Kiralar, faturalar sudan ucuz…
Sabah akşam bütün elektrikli cihazlar yakılmasına rağmen nerdeyse fatura gelmiyor.
Doğalgaz deseniz sanki fatura göndermeyi unutuyorlar, sağolasıcalar…
Yollar kaymak gibi… Bal dök yala…
O kadar araç olmasına rağmen ya Rabbi küçücük de olsa bir park sorunu olmaz mı ki memlekette?
Markete girip 100 (yüz) liraya neredeyse marketin yarısını almak, alabilmek hangi şehrin sakinlerine nasip olur ki?
Mesela o kadar çok fazla ev var ki bu memlekette kiracılar hangi evde oturalım diye, şaşırıp kalıyorlar!
Hepsi de ya boğaz ya deniz hiçbir şey olmasa bile en azından çay ya da baraj görmüyor mu?
Daha ne olsun?
Daha ne istiyorsunuz, arkadaş?
Hele bu çalışkan, şu anlayışlı, bürokrat ve yöneticilere ne demeli?
Hele hele… Sırf yerel basın ayakta kalsın diye gövdenizi siper etmeniz, işi neredeyse ekmeğinizi bölüştürmeye kadar getirmeniz…
He heyt ki ne heytt..!
Hooo…oooo… hohhhooooovvvv …
Sizi gidi zerre kadar makam mevki gözleri görmeden sadece vatan millet aşkıyla Hak için çalışan çalışkanlar güruhu…
Bütün bürokrat ve yöneticiler halkın ağzının içine bakıyor sırf bir şey istesin, bir talepte bulunsun diye…
Ama nerede?
Zerre soruncuk bırakmadınız ki şu Batman’da beyler?
Tuttuğunuz ne olmasın ki!
Maşallah Allah’ıma hepiniz, birer elmas yakut, zümrüt parçasısınız!
Bu insanlar nasıl hakkınızı ödesin şimdi size (ya da siz onların..?)
Standartlarımızı Norveç’in İsviçre’nin çok üstüne çıkarmadınız mı?
Bu küçücük, yenicik şehri ortasında üstünden metrolar, uçan arabalar geçen bir galaksi şehri, bir ultra metropol yapmadınız mı?
Ve bu şehrin tam ortasına…
Daha neler neler..?
İşte böyle!
Daha ne olsun ki?
Böyle olmasını çok isterdiniz değil mi?
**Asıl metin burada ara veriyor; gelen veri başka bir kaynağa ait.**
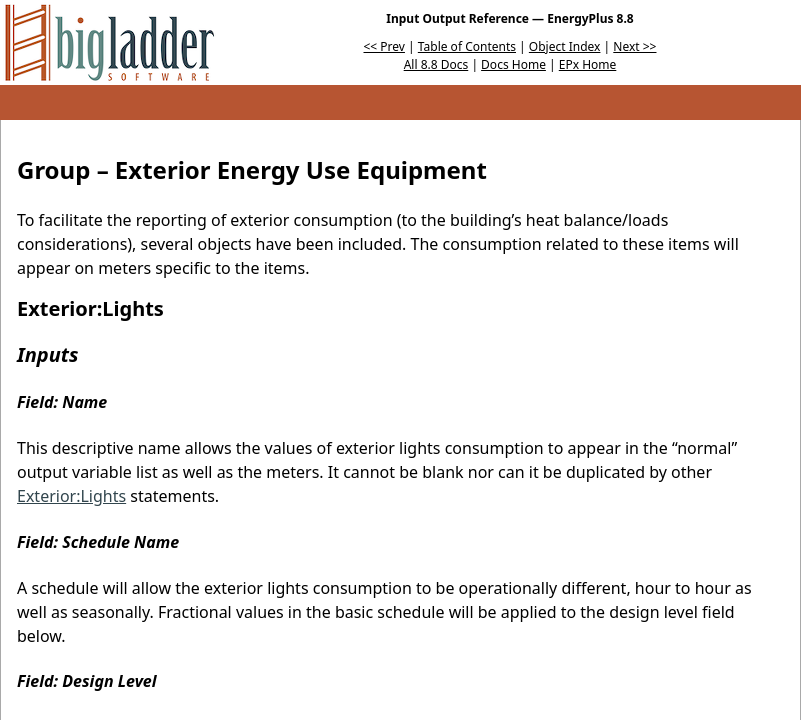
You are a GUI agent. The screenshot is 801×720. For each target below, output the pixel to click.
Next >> (634, 46)
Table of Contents (467, 46)
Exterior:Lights (71, 496)
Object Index (565, 46)
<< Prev (384, 46)
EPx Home (588, 64)
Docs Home (513, 64)
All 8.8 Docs (436, 64)
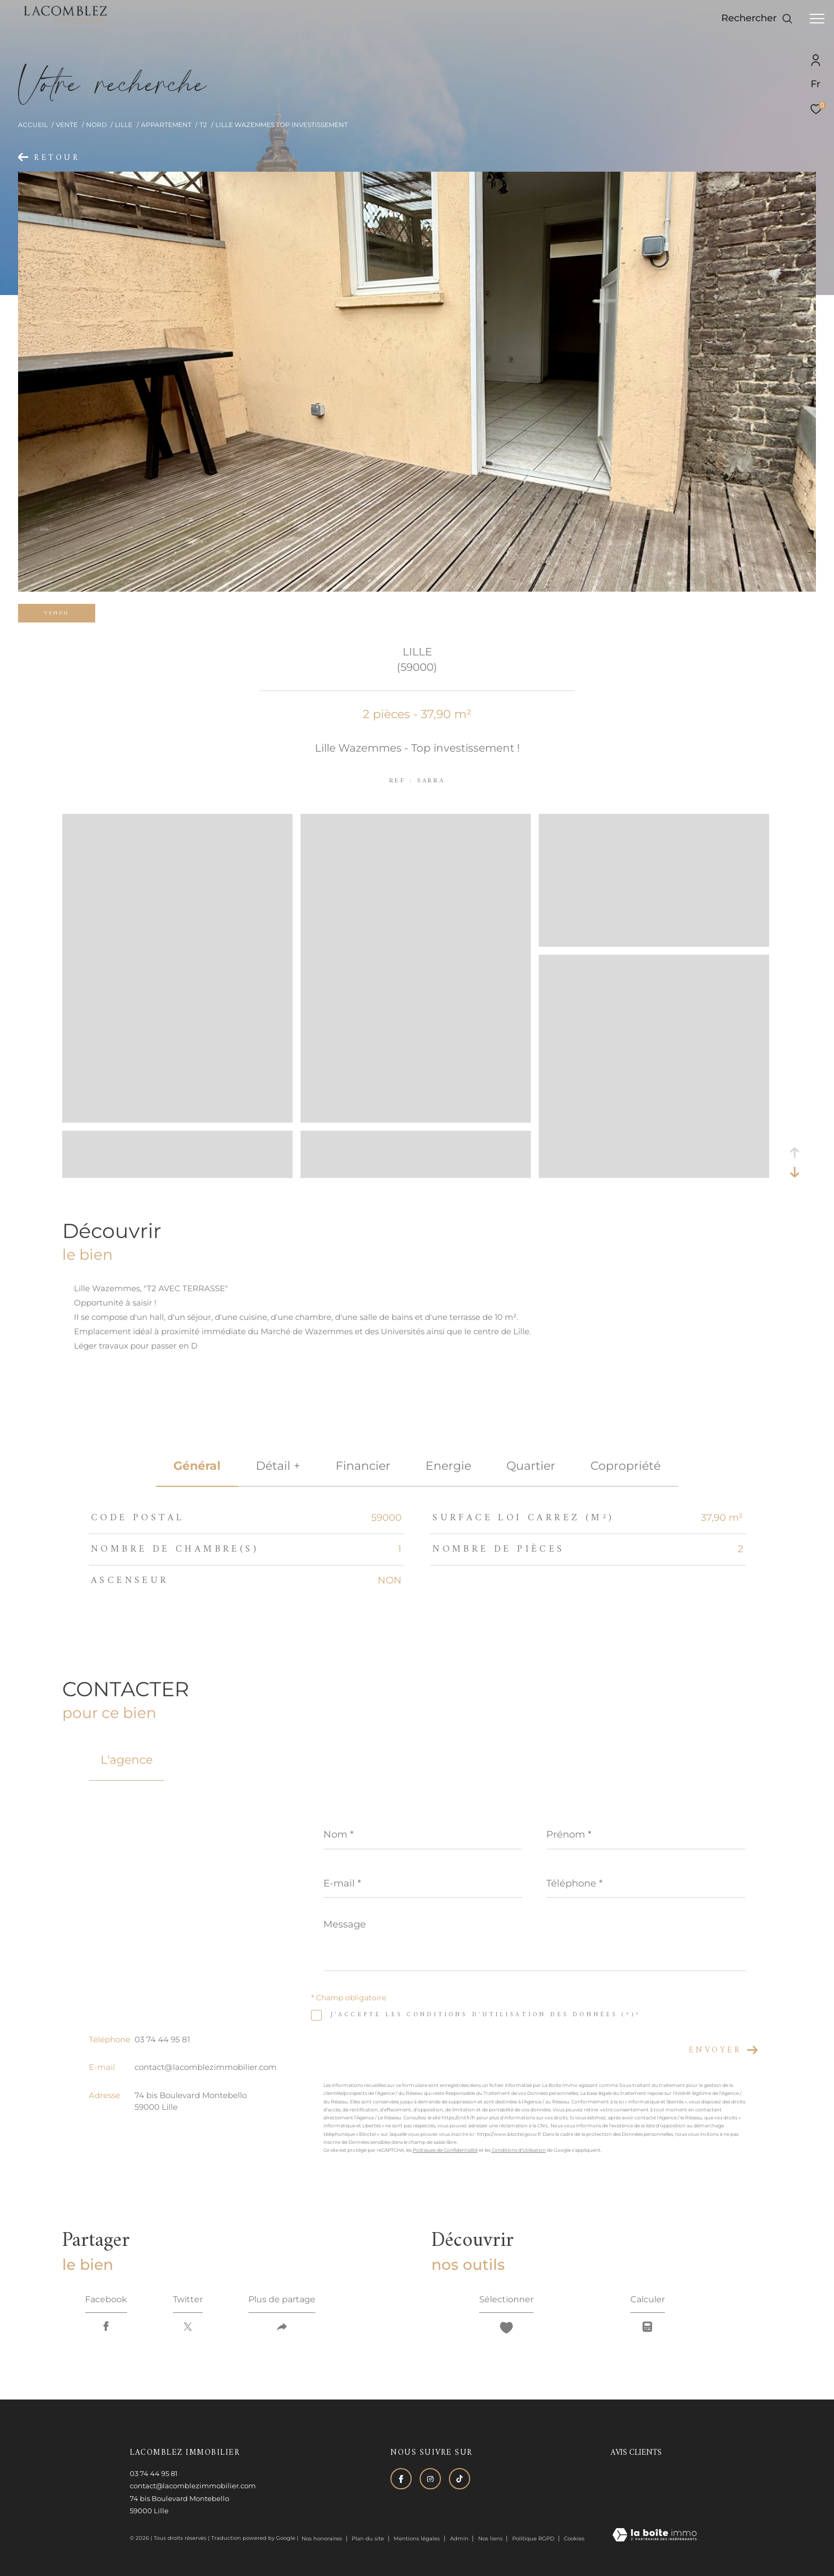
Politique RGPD (533, 2538)
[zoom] (177, 1118)
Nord (96, 125)
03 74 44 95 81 (162, 2039)
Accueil (33, 125)
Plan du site (369, 2538)
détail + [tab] (278, 1466)
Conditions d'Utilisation (518, 2150)
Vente (67, 125)
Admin (460, 2538)
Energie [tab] (448, 1466)
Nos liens (491, 2538)
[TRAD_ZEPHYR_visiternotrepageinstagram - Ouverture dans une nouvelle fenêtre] (430, 2478)
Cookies (574, 2539)
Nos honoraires (322, 2538)
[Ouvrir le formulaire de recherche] (757, 19)
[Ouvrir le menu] (817, 18)
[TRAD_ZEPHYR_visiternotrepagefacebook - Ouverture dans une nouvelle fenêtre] (401, 2478)
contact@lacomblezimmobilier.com (206, 2067)
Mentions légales (417, 2538)
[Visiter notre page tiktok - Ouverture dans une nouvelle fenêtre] (459, 2478)
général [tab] (197, 1466)
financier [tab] (363, 1466)
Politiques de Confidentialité (445, 2150)
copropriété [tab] (625, 1466)
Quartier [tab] (530, 1466)
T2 (203, 125)
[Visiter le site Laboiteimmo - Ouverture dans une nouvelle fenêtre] (654, 2535)
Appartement (166, 125)
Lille (123, 125)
Lakin maalesef…
Ancak yine de bazıları ısrarla siz aynen böyle görün demeye getiriyorlar ya...
Ne diyeyim… Sadece gülüyorum…
Bence siz de öyle yapın ve külliyen ‘boş verin gitsin!’
Tıpkı onların her şeyi ama her bir şeyi boş verdikleri gibi…
( Dikkat bu yazıdaki şehir, kurum ve kişiler hiç olmadığı kadar tamamen hayal ürünüdür! )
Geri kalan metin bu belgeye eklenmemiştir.